PROBLEM DESCRIPTION: Put the lines of the listing into a JSON list of strings, one string per line and no blank lines, from the line with "Expand diff context above the hunk" up to and including the last line of the listing. Leave the pictures out.

>> START PROVIDED MATERIAL

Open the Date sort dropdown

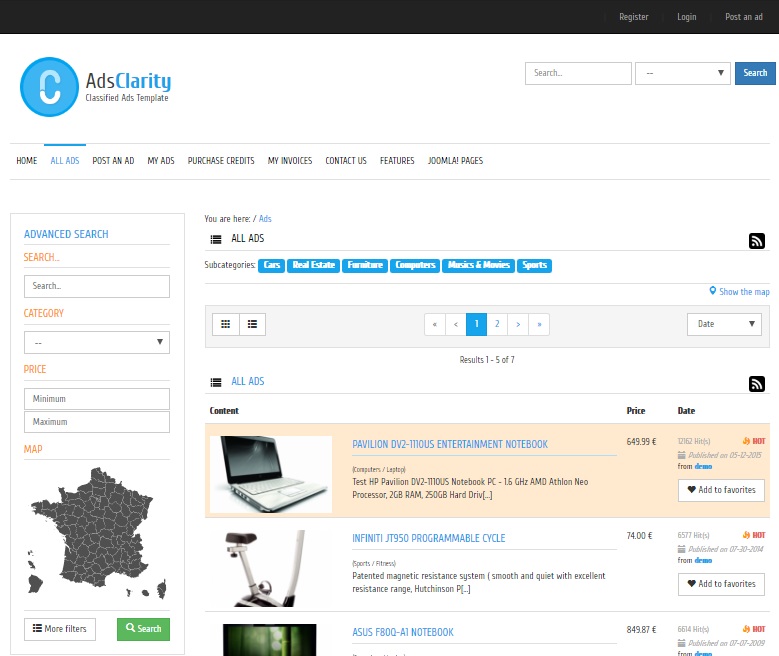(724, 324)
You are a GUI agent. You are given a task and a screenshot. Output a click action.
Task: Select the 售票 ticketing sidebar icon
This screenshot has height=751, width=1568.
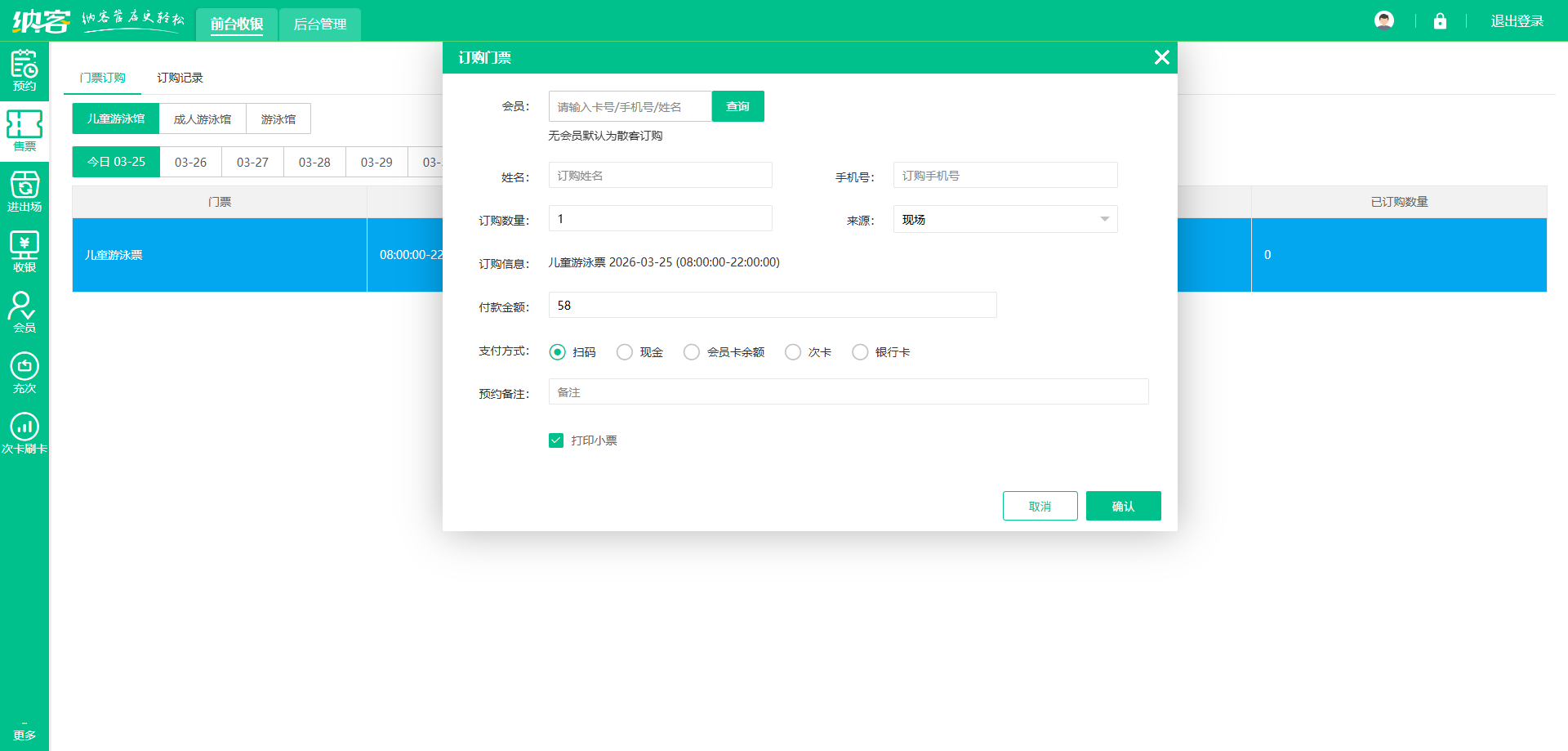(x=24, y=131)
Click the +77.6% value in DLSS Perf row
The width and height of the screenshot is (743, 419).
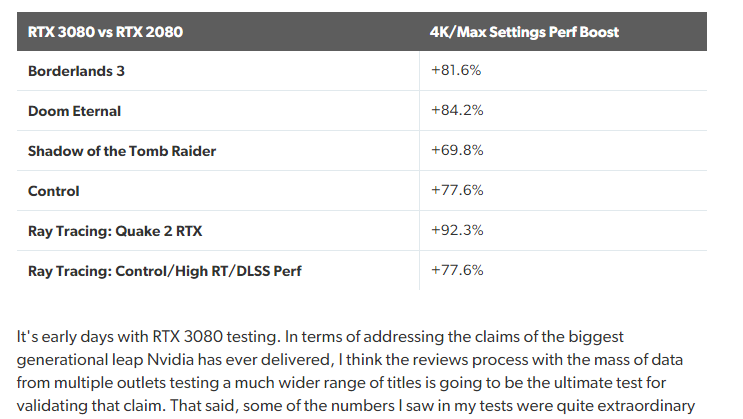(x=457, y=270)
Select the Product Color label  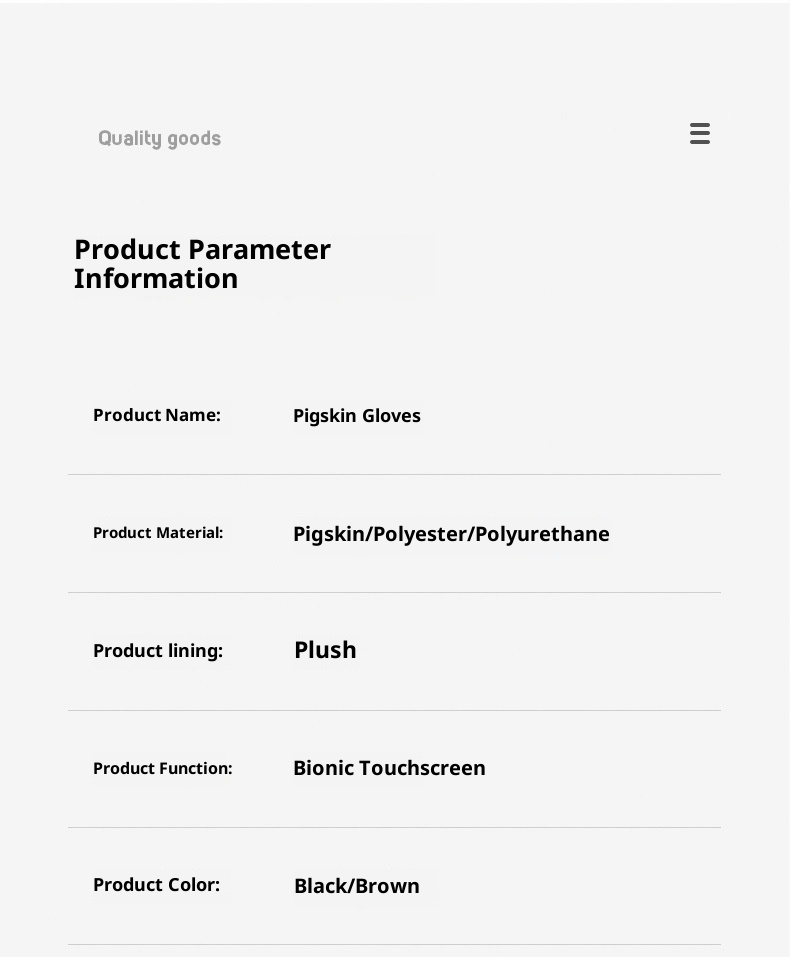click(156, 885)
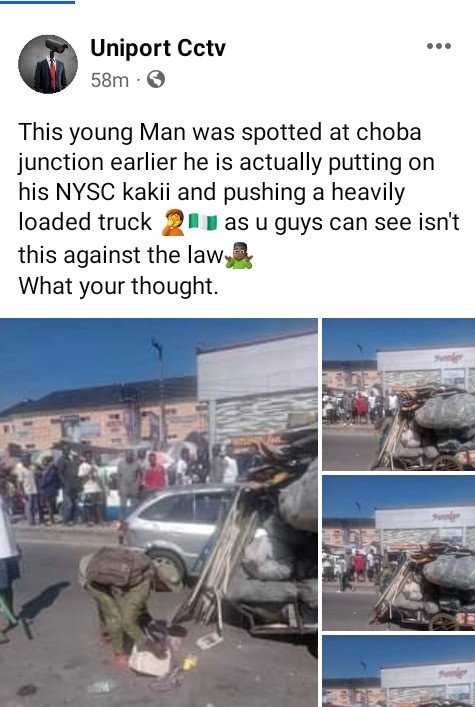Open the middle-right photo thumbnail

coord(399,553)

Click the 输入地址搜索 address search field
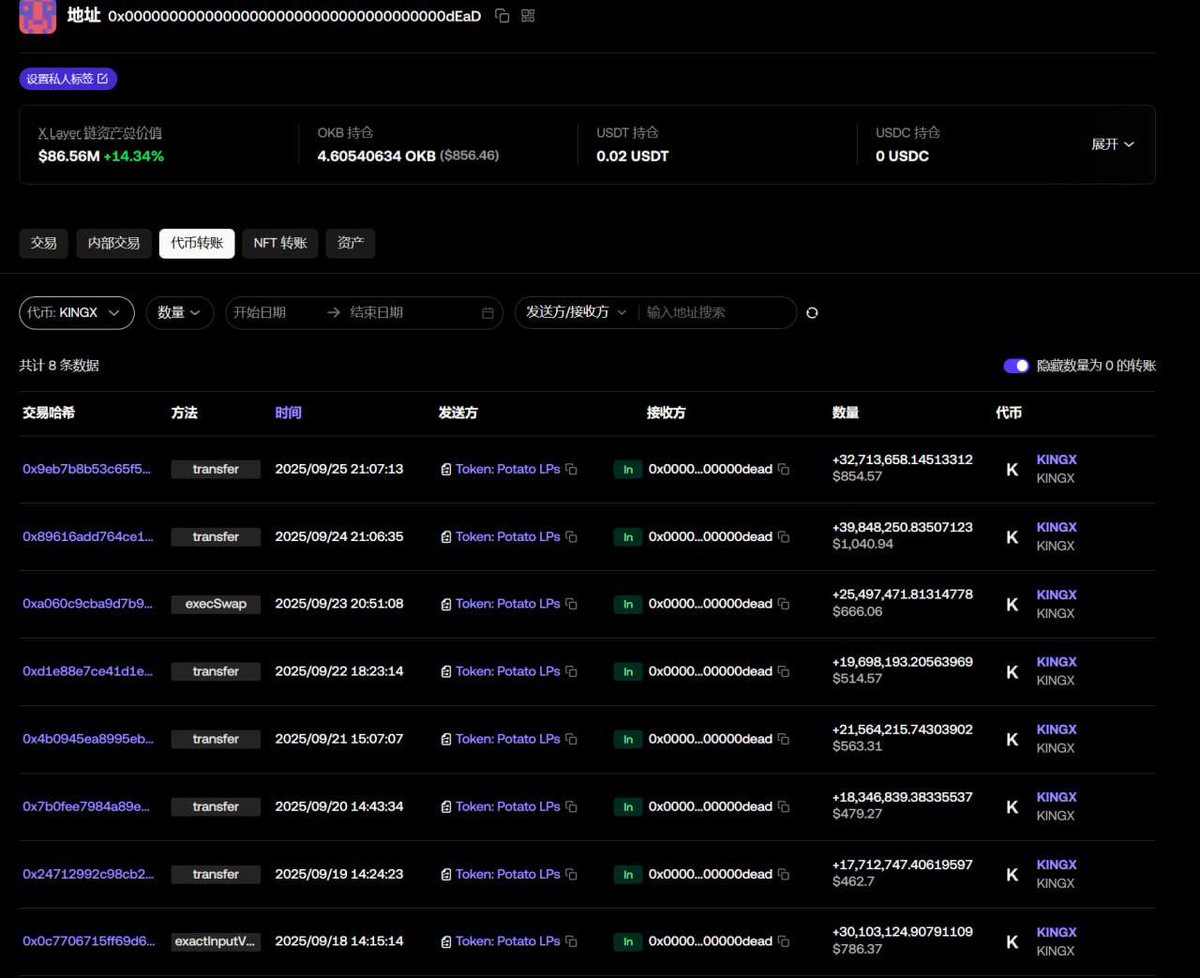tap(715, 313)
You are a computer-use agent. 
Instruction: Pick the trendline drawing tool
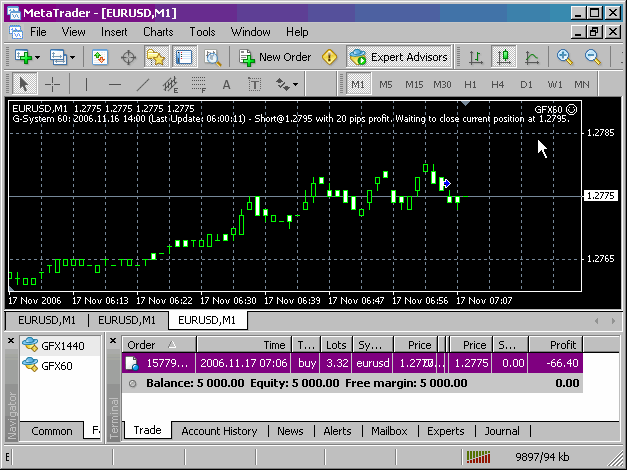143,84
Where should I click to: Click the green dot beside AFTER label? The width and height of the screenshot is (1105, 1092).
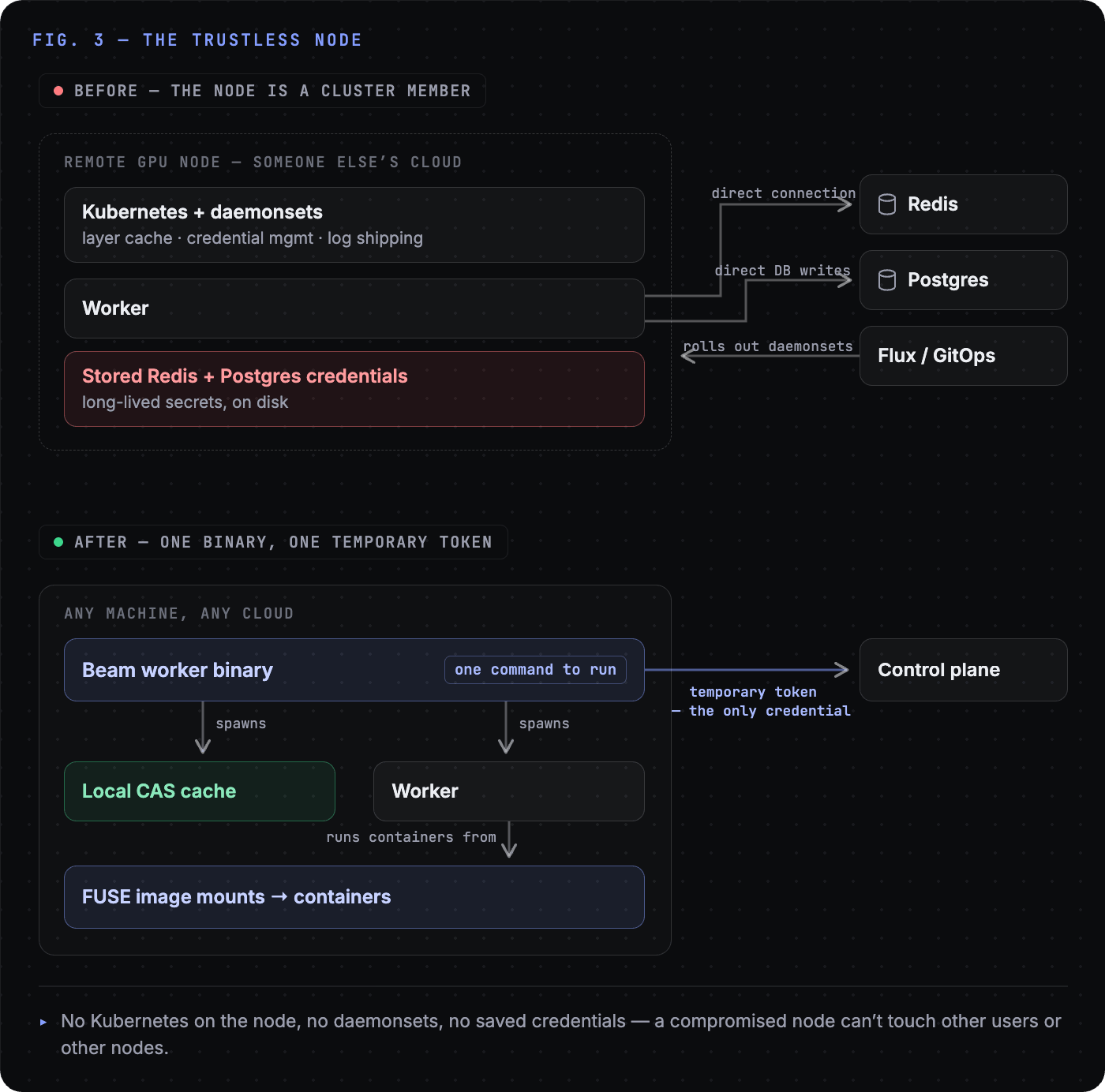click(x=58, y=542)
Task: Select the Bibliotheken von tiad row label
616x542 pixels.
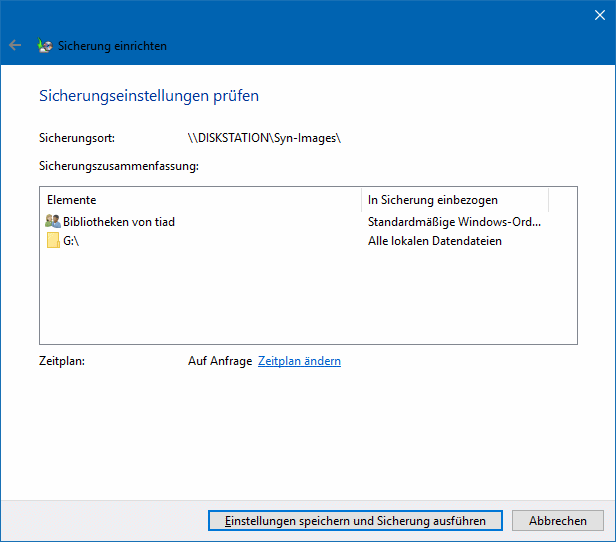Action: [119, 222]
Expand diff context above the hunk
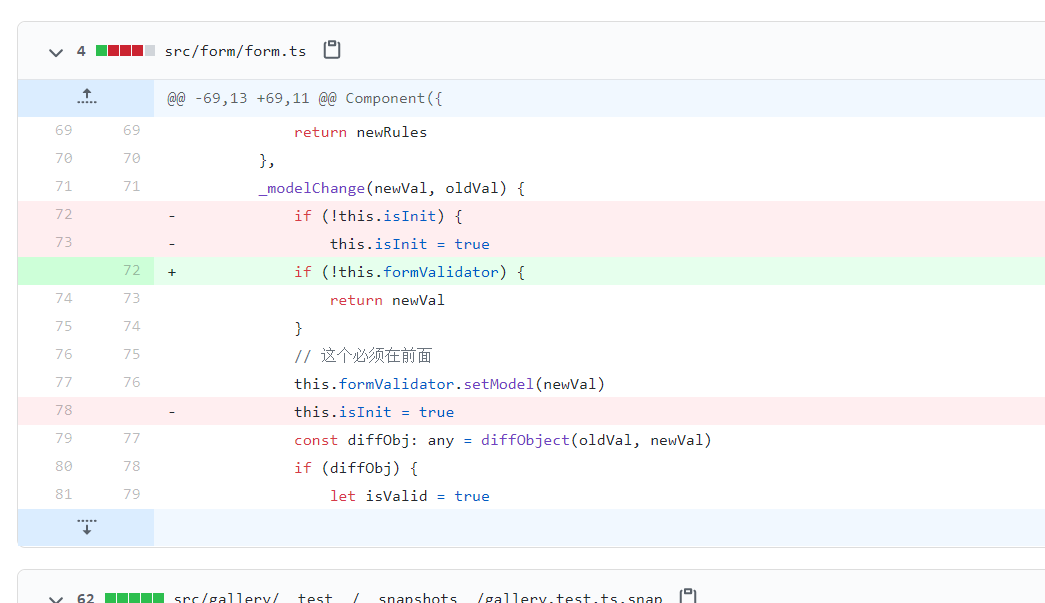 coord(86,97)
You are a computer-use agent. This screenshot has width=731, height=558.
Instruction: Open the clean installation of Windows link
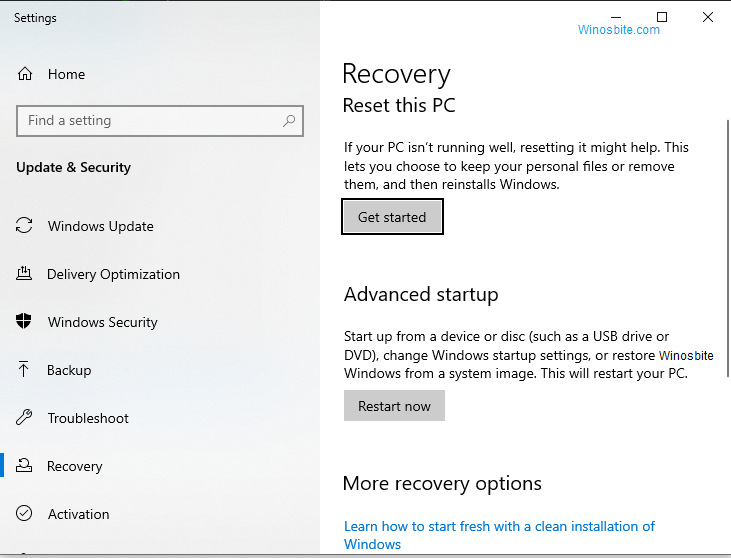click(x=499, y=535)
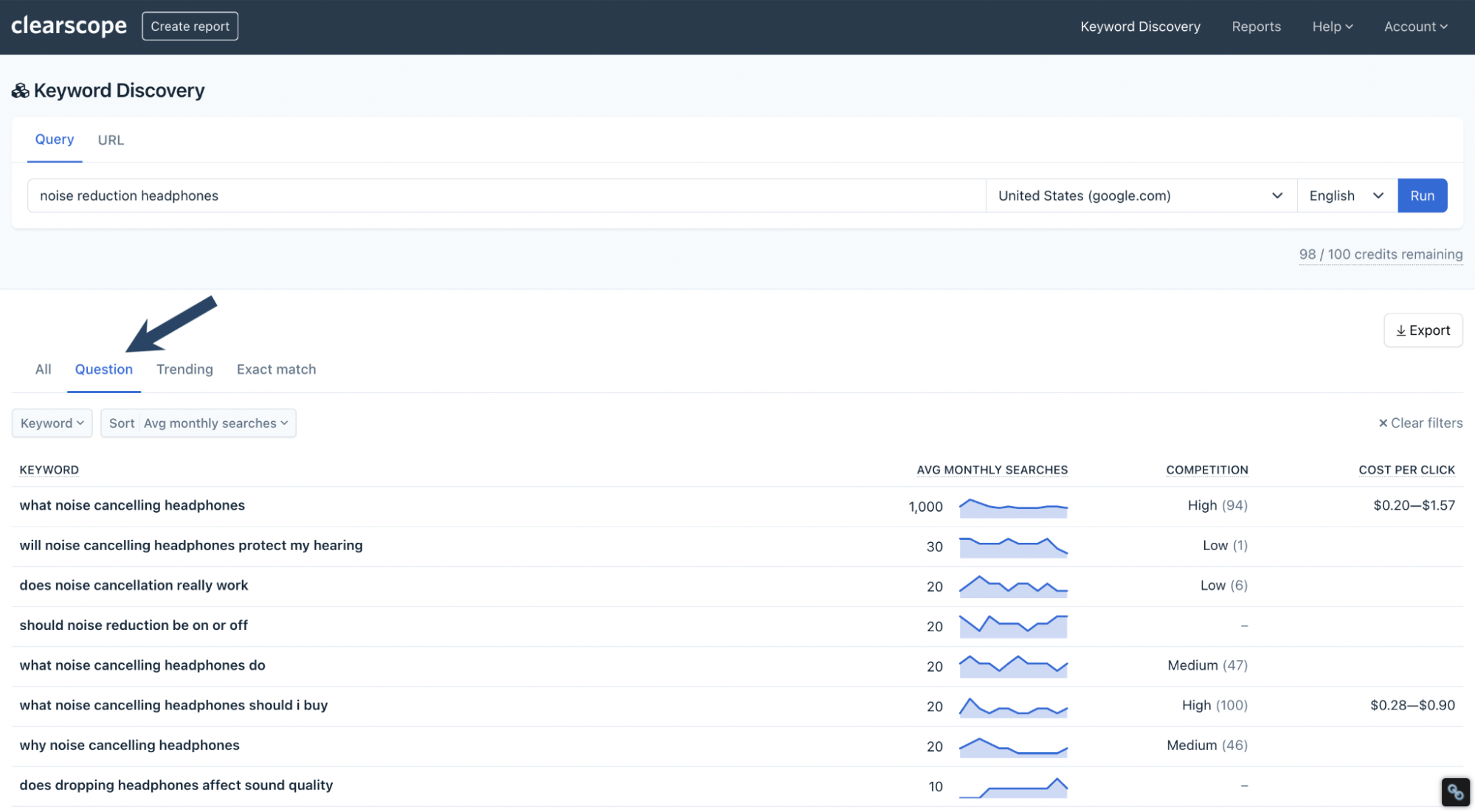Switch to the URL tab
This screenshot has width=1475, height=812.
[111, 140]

>> END PROVIDED MATERIAL

COMPLETE RESPONSE:
[
  "Expand diff context above the hunk",
  " coord(86,97)",
  "You are a computer-use agent. This screenshot has width=731, height=558.",
  "Instruction: Open the clean installation of Windows link",
  "click(x=499, y=535)",
  "Switch to the URL tab",
  "This screenshot has width=1475, height=812.",
  "[111, 140]"
]